In one embodiment of the invention, the piezoelectric driven pump (30) also comprises a glucagon tank (39) for glucagon storage therein and a second piezoelectric disc (40) having a glucagon tank (39) connected to its nozzle (37) (Figure 5). The structure and working principle of the said second piezoelectric disk (40) is similar to the working principle of the first piezoelectric disk (36). In this embodiment of the invention, if a low glucose level is detected by the glucose measurement unit (20), the amount of glucagon to be secreted by the control unit (21) is determined and control signals are generated accordingly. After these control signals are amplified in an amplifier (34), they are transmitted to the second piezoelectric disc (40), causing it to make a vibrational movement including contraction and relaxation movements. During this vibration, the glucagon in the glucagon tank (39) connected to the nozzle (37) of the second piezoelectric disc (40) is sucked and injected into the body through a catheter connected to the diffuser (38) of the second piezoelectric disc (40). Thus, the low glucose level in the patient's (H) blood can be increased and kept within the desired range.

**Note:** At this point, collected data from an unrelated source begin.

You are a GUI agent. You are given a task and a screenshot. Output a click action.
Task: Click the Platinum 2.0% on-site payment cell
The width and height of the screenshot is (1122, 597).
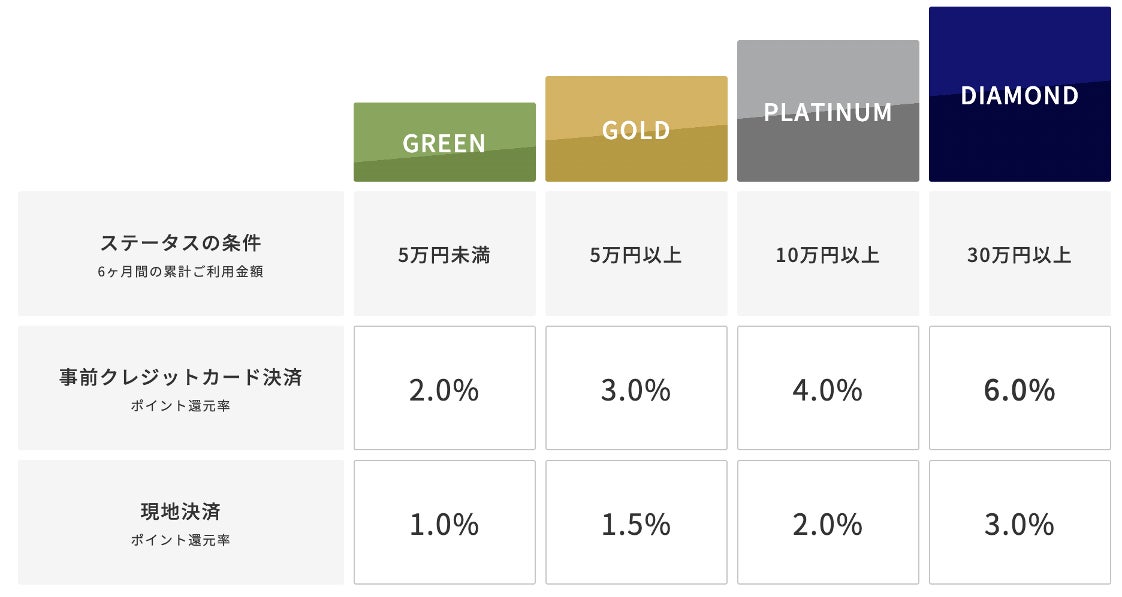(x=828, y=523)
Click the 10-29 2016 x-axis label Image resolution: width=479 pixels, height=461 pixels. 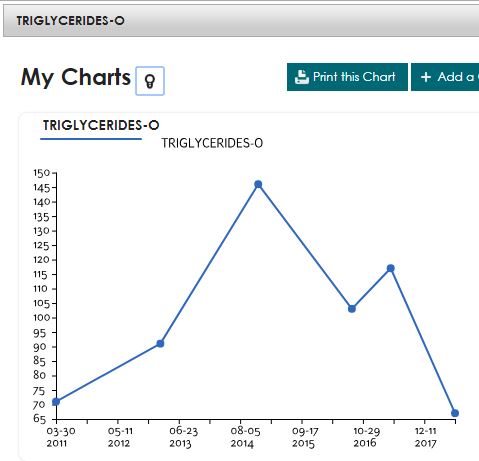click(366, 437)
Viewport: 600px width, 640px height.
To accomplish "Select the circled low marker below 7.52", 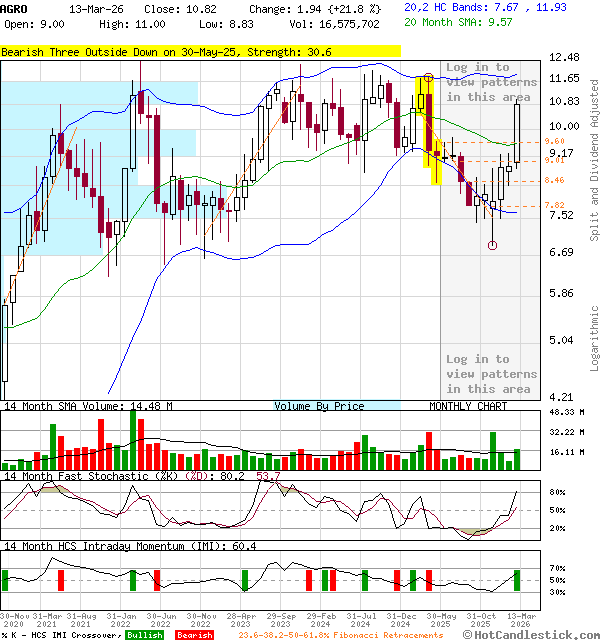I will 492,245.
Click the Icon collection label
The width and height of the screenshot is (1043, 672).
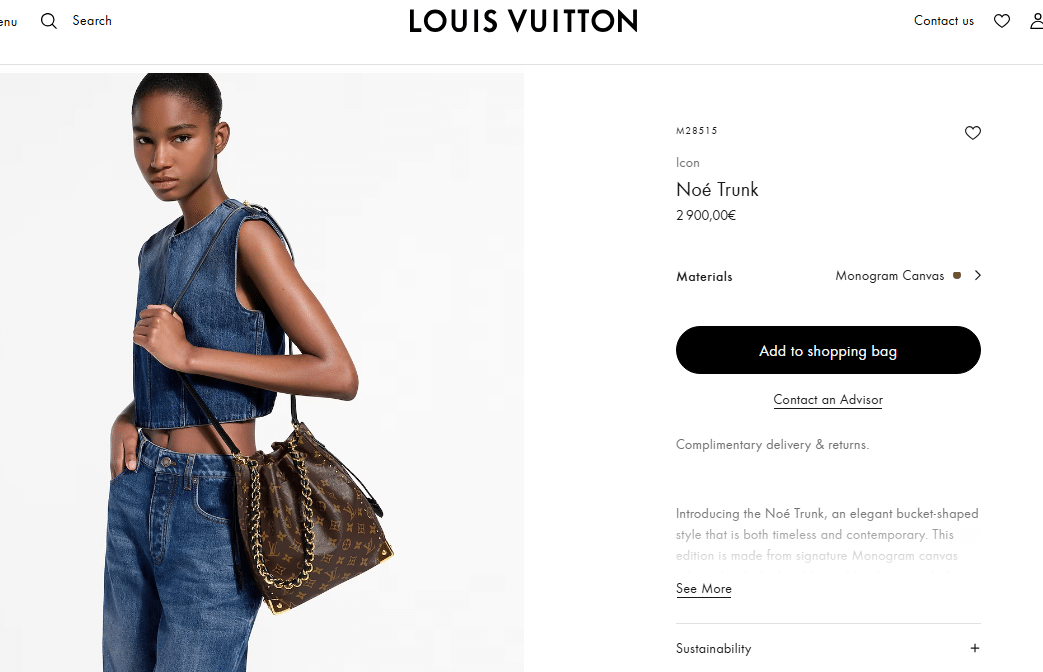[x=687, y=162]
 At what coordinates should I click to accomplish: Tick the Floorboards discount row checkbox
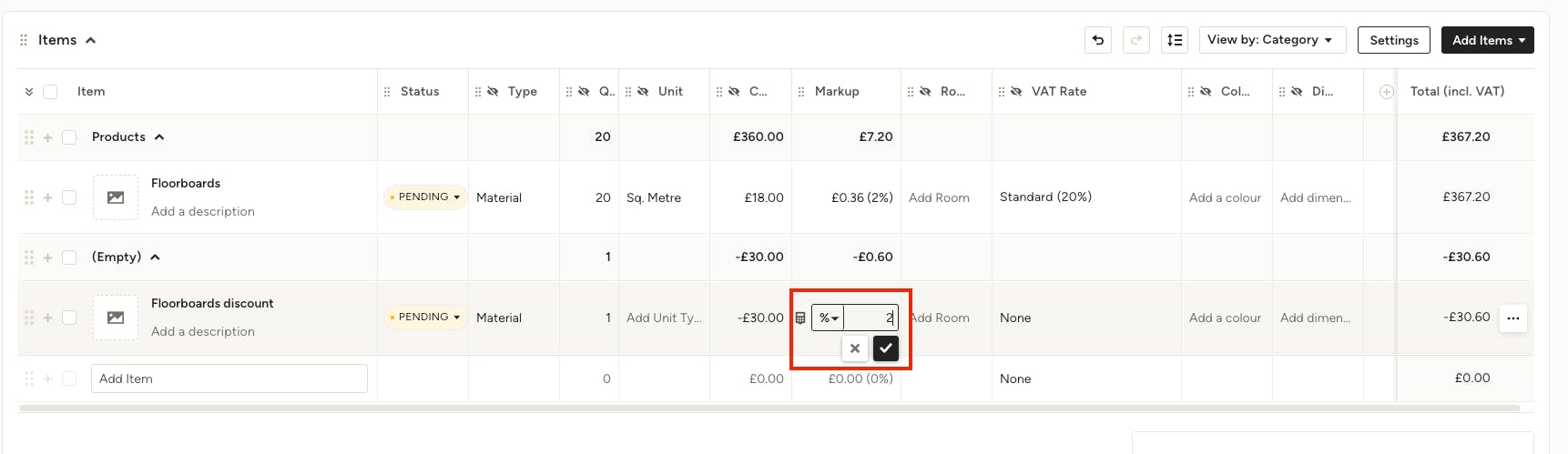pos(69,318)
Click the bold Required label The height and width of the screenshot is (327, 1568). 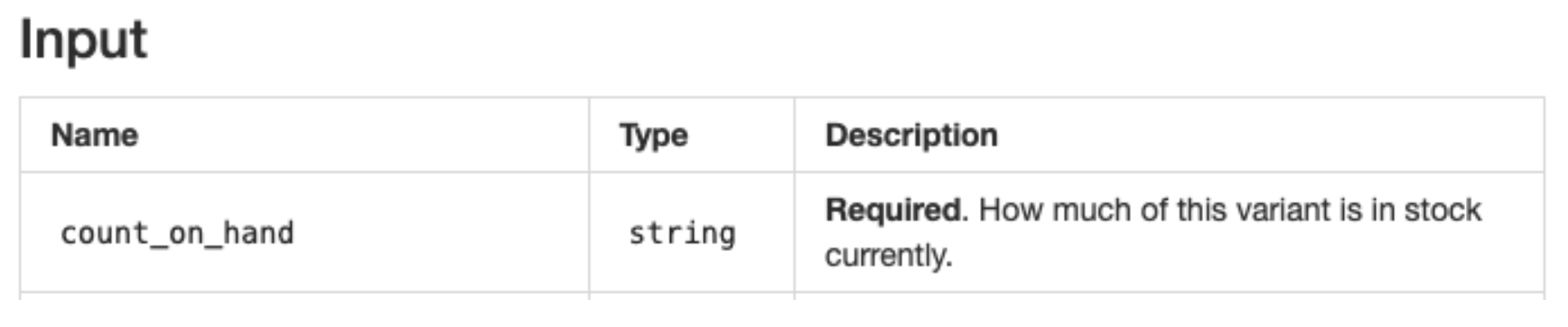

In an embodiment of the invention, the first piezoelectric disc (36) connected to the insulin reservoir (35) and/or the second piezoelectric disc (40) connected to the glucagon tank (39), comprises at least one safety valve (60) controlling the passage of insulin from a line connected to the diffuser (38) and/or nozzle (37) (Figure 1, Figure 5). When the piezoelectric driven pump (30) is not operating, the line connected to the diffuser (38) and/or nozzle (37) to be pumped with insulin is closed by this safety valve (60) according to the control signals coming from the control unit (31). When the piezoelectric driven pump (30) works, the line connected to the said nozzle (37) and/or diffuser (38) is opened by the safety valve (60), and insulin passage is allowed through that line. Thus, the insulin flow can be prevented by activating the safety valve, when the piezoelectric driven pump (30) does not work and/or in case of possible malfunctions.

While diabetic patients (H) follow the cycle they have to control (measurement- quantification-injection) on their own, it is shown in Figure 6 that this cycle is automated with the closed-loop glucose control in the artificial pancreas system (10) of the invention.